-- START Text excerpt --

Sheikh Fazlul Karim Selim (born 2 February  1949; better known as Sheikh Selim) is a Bangladeshi politician who is a Jatiya Sangsad member representing the Gopalganj-2 constituency since 1991. He is a member of the standing committee of Bangladesh Awami League party. He also served as the minister of Health and Family Welfare during 1999–2001.

Early life 
Selim is the nephew of Sheikh Mujibur Rahman, former president of Bangladesh. He is the younger brother of Sheikh Fazlul Haque Mani founder of Jubo League. He is a cousin of the current Prime Minister Sheikh Hasina.

Career 
Salim is the current parliamentary representative for the a constituency of Gopalganj-2. He is a Presidium member of Bangladesh Awami League. He has won parliamentary elections from Gopalganj-2 seven times. He served as the Minister for Health and Family Welfare in the First Sheikh Hasina Cabinet. He is the Chairman of the Parliamentary Standing Committee on Health and Family Welfare Ministry.

-- END Text excerpt --
-- START Supplied data --

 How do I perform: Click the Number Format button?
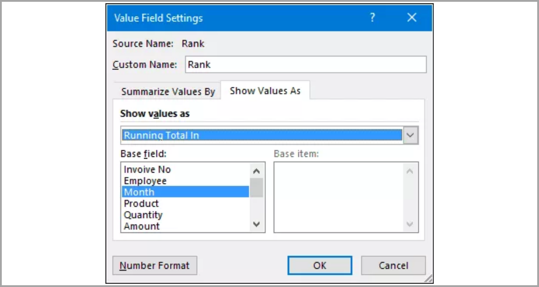(x=155, y=265)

-- END Supplied data --

* Complete the following:
**1)** From the biography of Sheikh Selim, list every relative of his that it names, with the relationship it gives for each.
**2)** Does the biography of Sheikh Selim agree with each statement? Answer yes or no, and quote the words that decide it.
(a) He served as minister of Health and Family Welfare during 1999–2001.
(b) He is the older brother of Sheikh Fazlul Haque Mani.
(c) He has won parliamentary elections from Gopalganj-2 seven times.
**3)** Use the biography of Sheikh Selim to answer these questions.
(a) Since what year has he represented the Gopalganj-2 constituency?
(b) Which organization did Sheikh Fazlul Haque Mani found?
(c) Which parliamentary standing committee does Sheikh Selim chair?

* Answers for the exercise:
**1)**
- Sheikh Mujibur Rahman: uncle (Selim is his nephew)
- Sheikh Fazlul Haque Mani: older brother (Selim is his younger brother)
- Sheikh Hasina: cousin

**2)**
(a) Yes: "He also served as the minister of Health and Family Welfare during 1999–2001."
(b) No: "He is the younger brother of Sheikh Fazlul Haque Mani"
(c) Yes: "He has won parliamentary elections from Gopalganj-2 seven times."

**3)**
(a) 1991
(b) Jubo League
(c) The Parliamentary Standing Committee on Health and Family Welfare Ministry